**Your goal:** Copy every line of the entries below that contains the word "pixels".

**Dataset rows:**
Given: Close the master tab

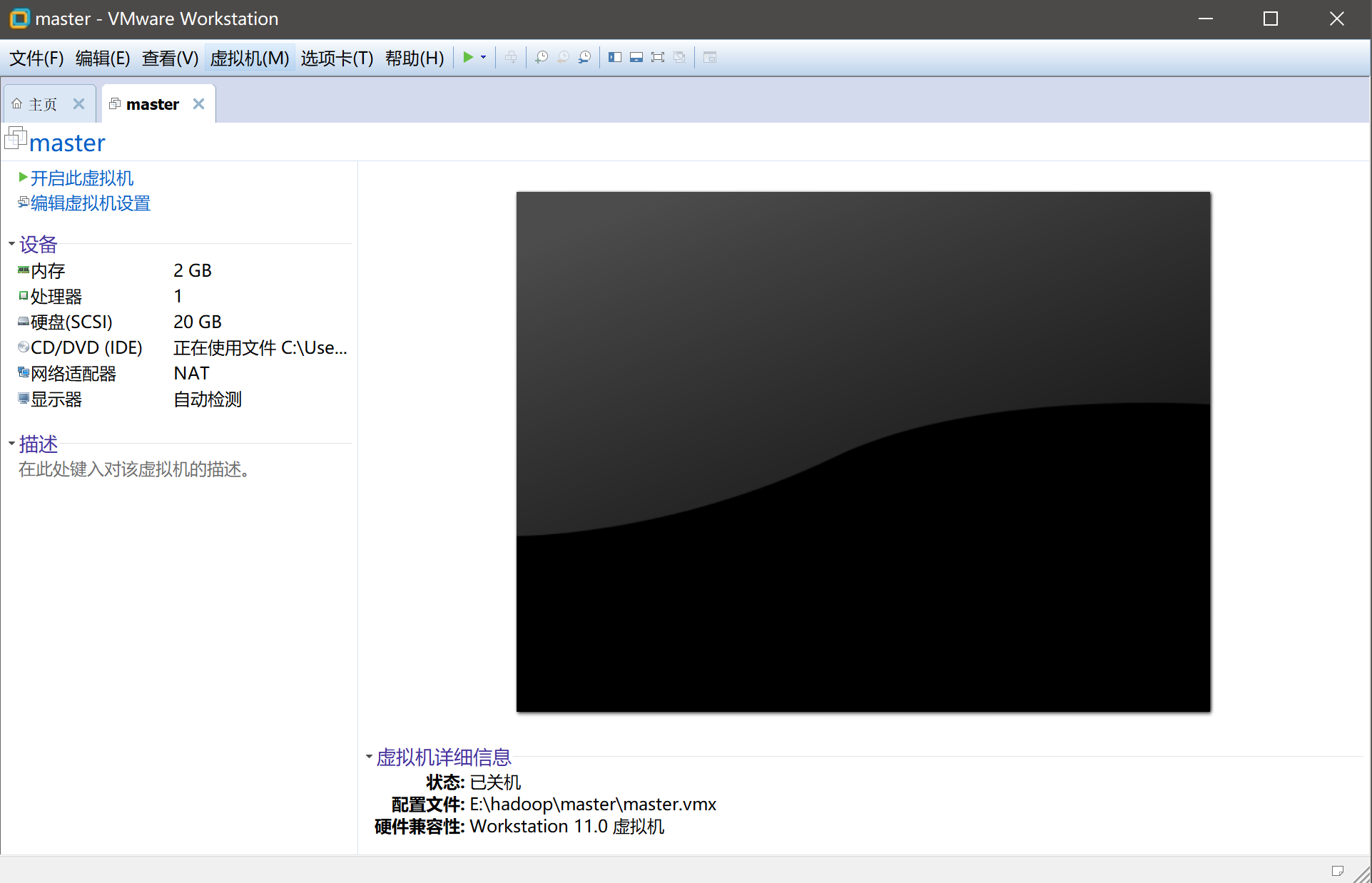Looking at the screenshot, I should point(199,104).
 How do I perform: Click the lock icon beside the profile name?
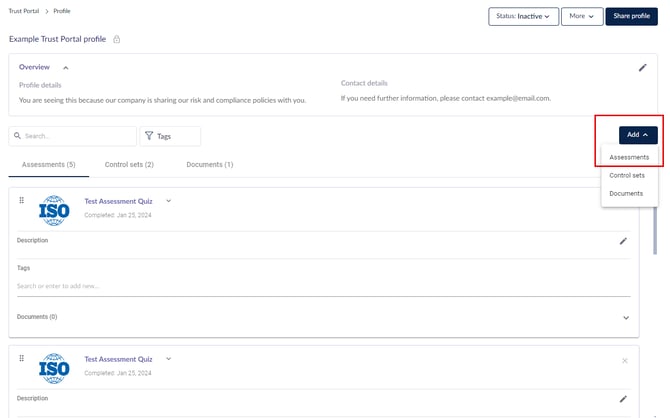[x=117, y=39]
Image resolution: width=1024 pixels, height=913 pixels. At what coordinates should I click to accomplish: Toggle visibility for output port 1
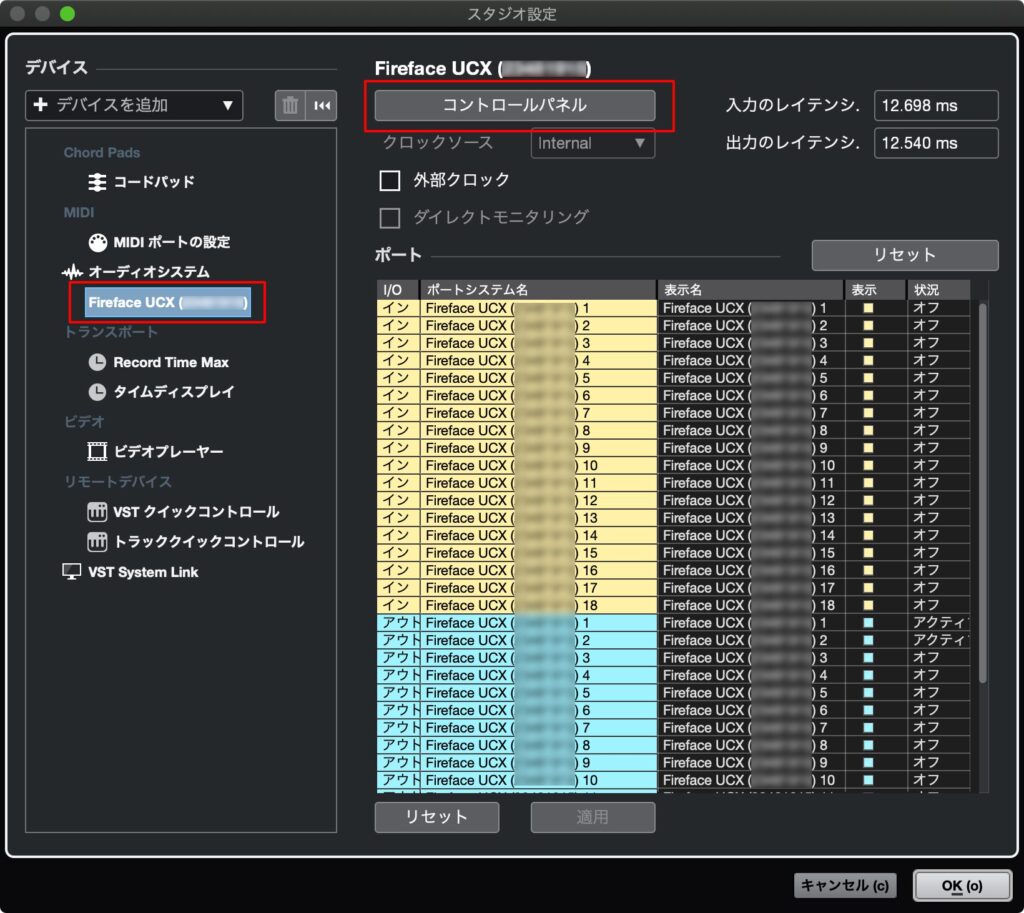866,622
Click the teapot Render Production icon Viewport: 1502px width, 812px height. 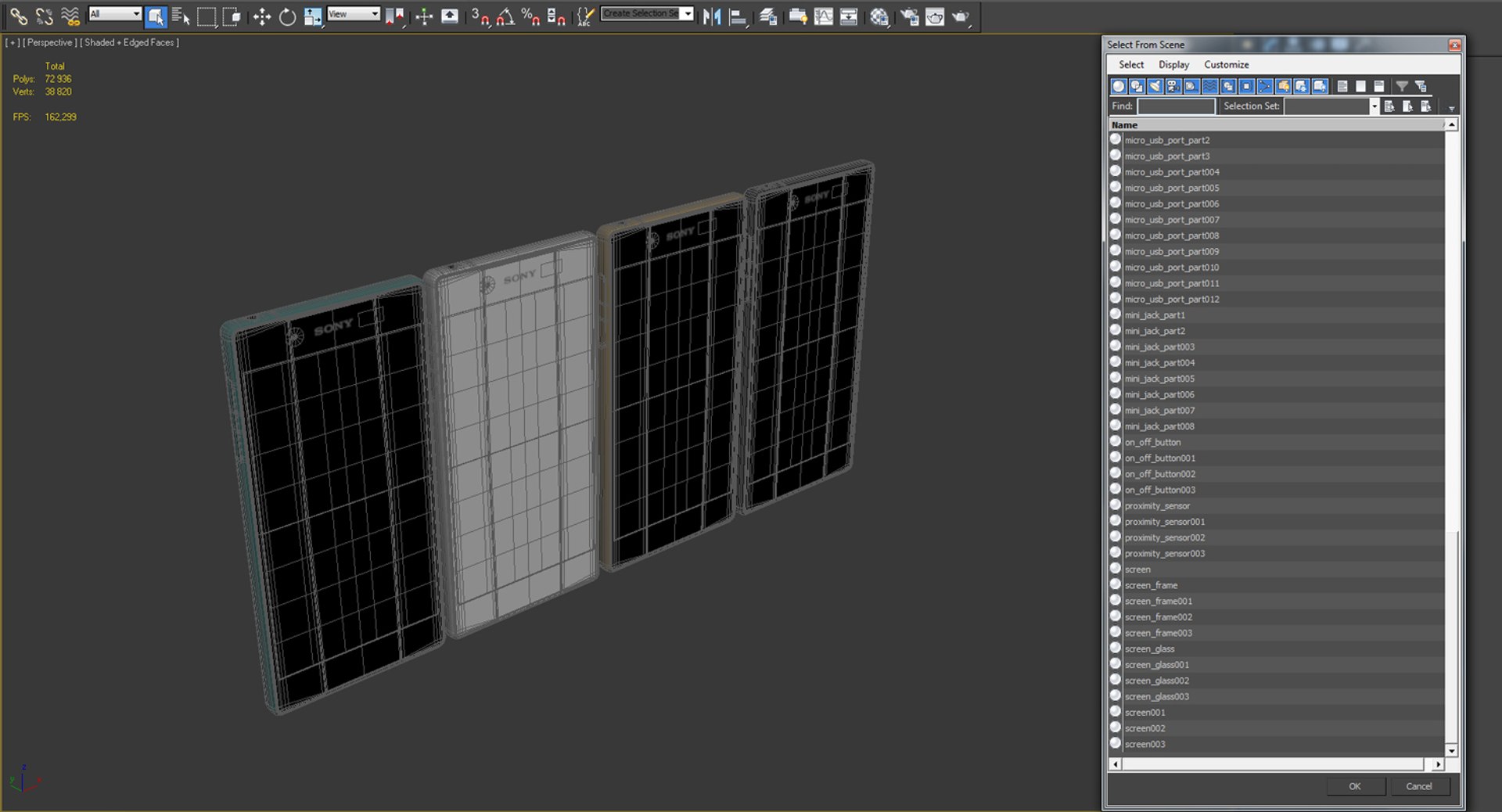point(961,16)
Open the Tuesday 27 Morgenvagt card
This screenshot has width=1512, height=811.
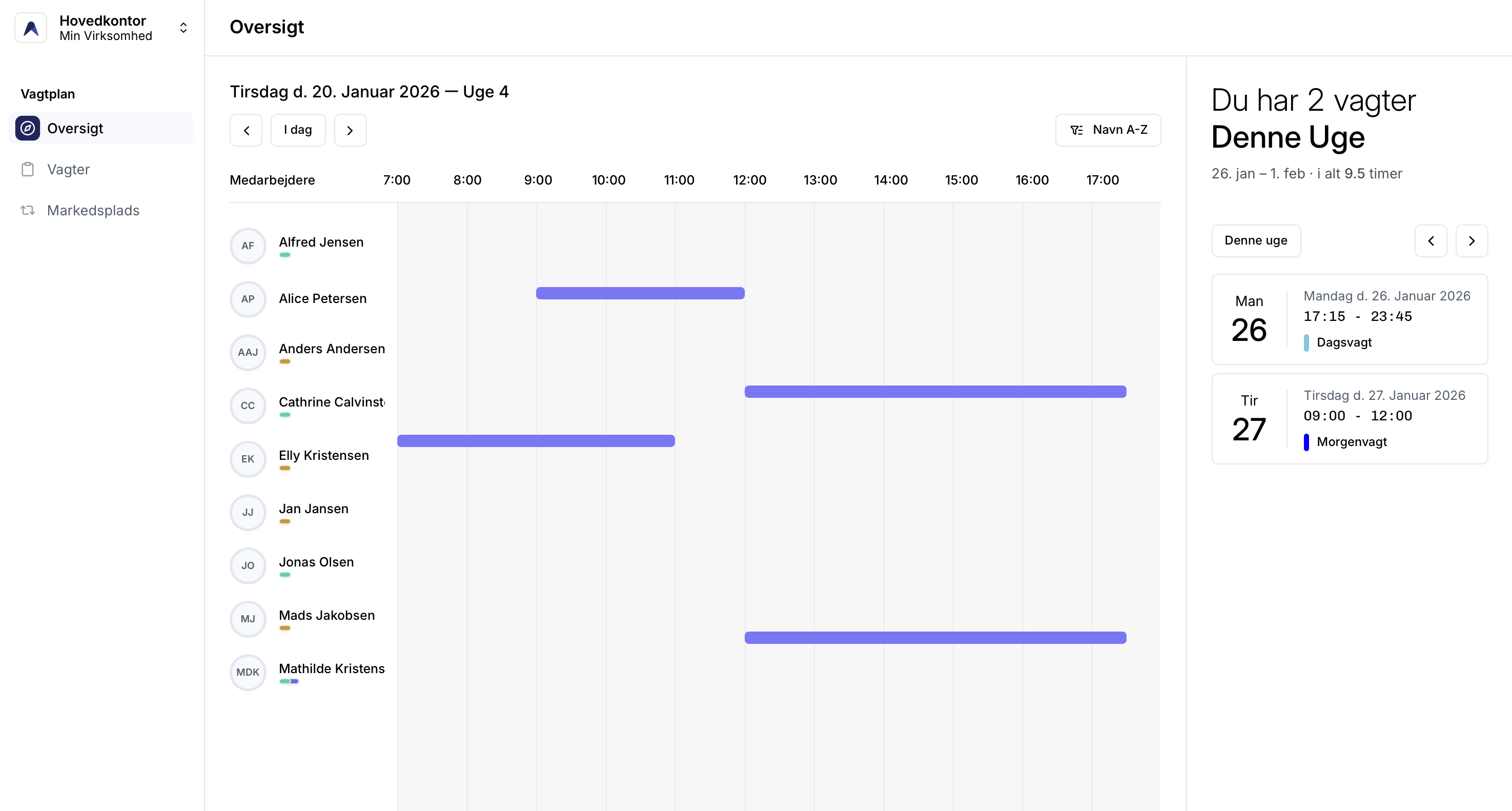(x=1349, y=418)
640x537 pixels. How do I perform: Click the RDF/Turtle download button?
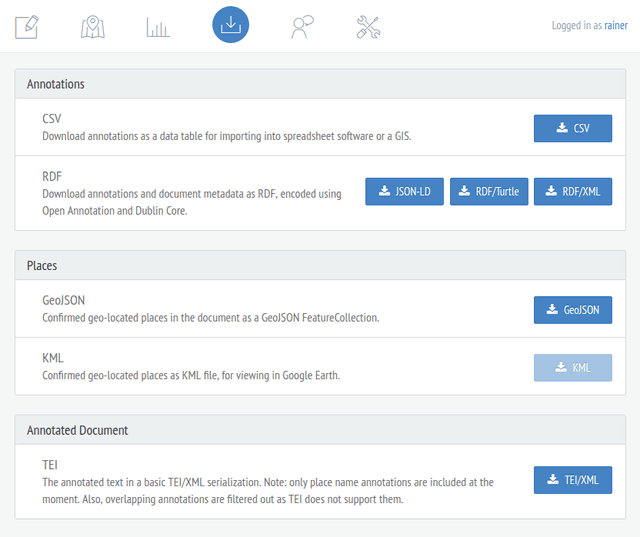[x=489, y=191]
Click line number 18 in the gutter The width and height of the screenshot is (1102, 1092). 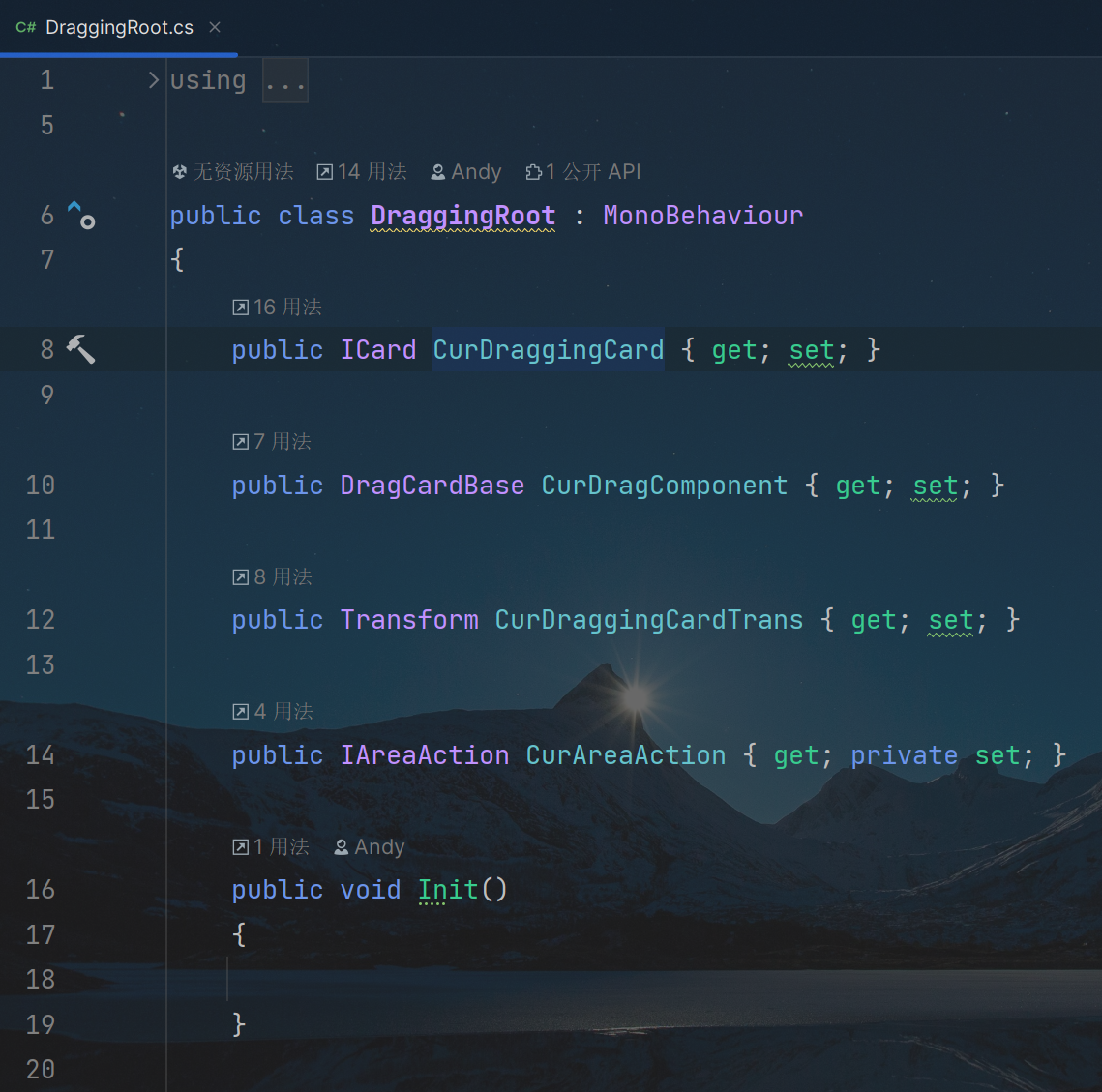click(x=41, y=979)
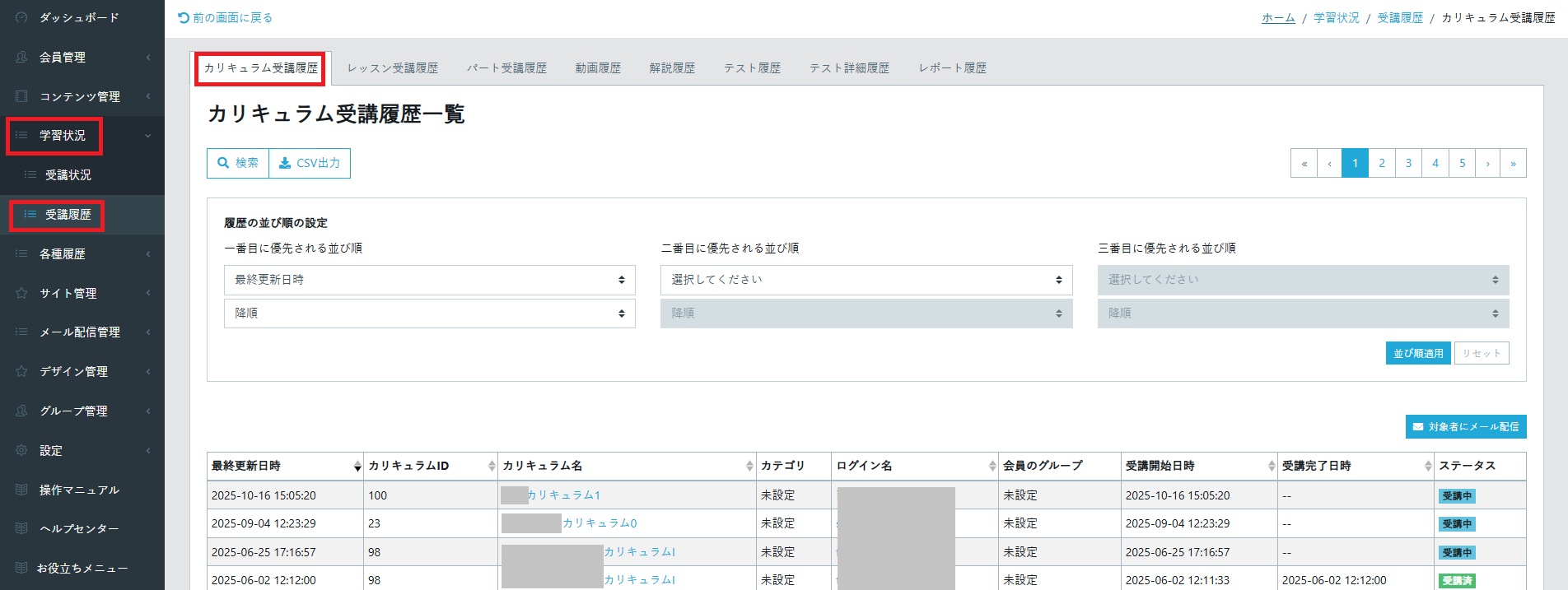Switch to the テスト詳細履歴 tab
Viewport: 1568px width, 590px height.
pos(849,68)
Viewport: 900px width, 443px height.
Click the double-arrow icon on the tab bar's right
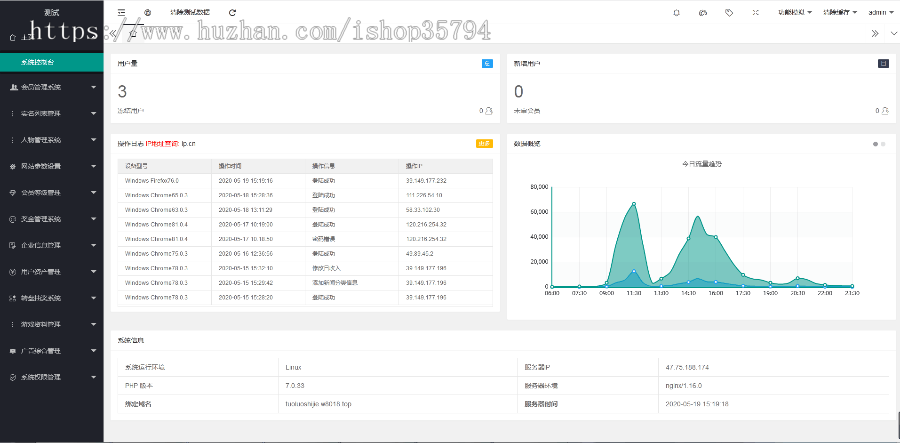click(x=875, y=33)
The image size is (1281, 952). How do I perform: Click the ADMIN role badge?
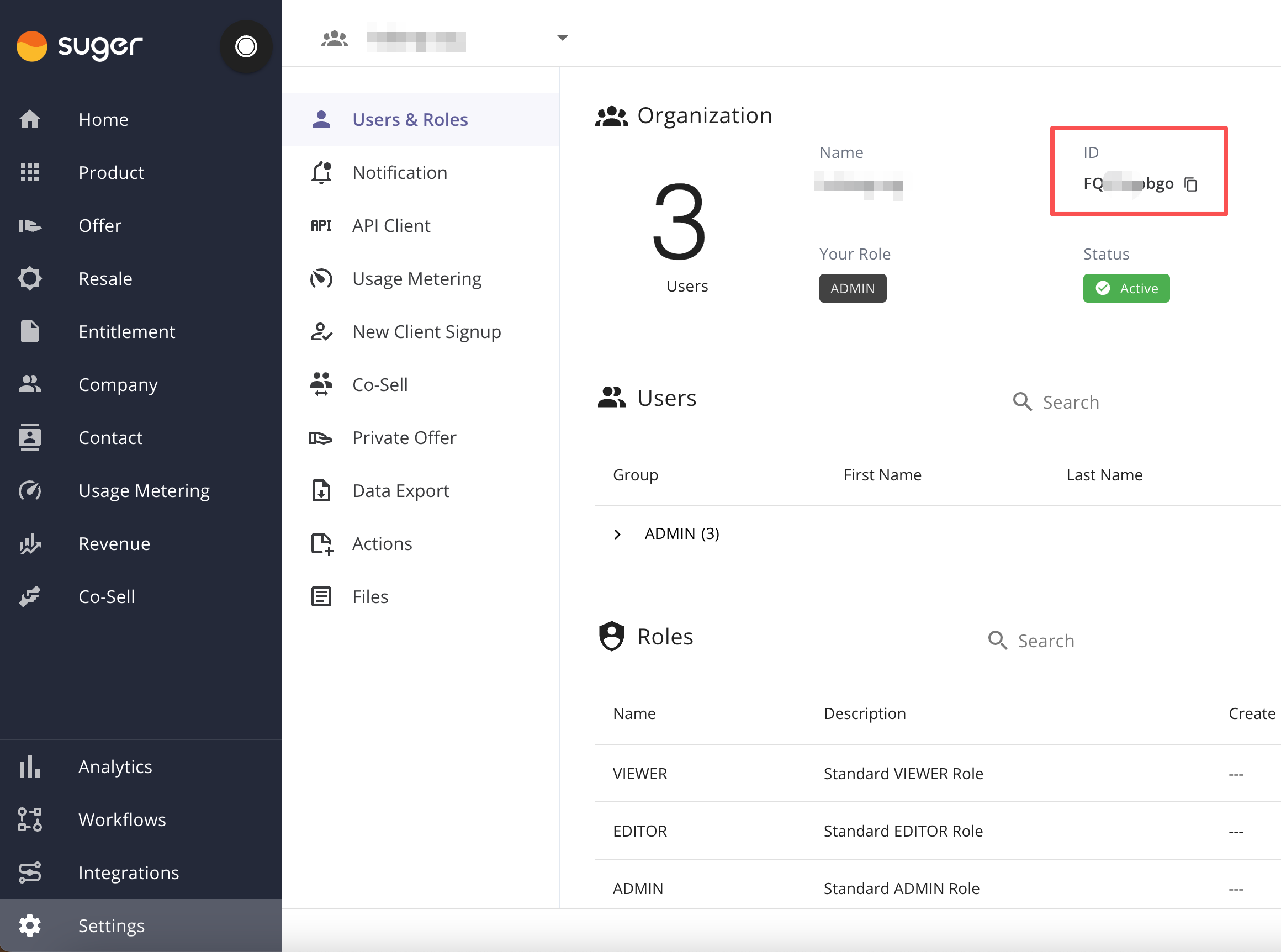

**Solution to the exercise:**
Image resolution: width=1024 pixels, height=913 pixels. At what coordinates should I click to accomplish: Toggle visibility for output port 1
640x537 pixels. How do I perform: Click the RDF/Turtle download button?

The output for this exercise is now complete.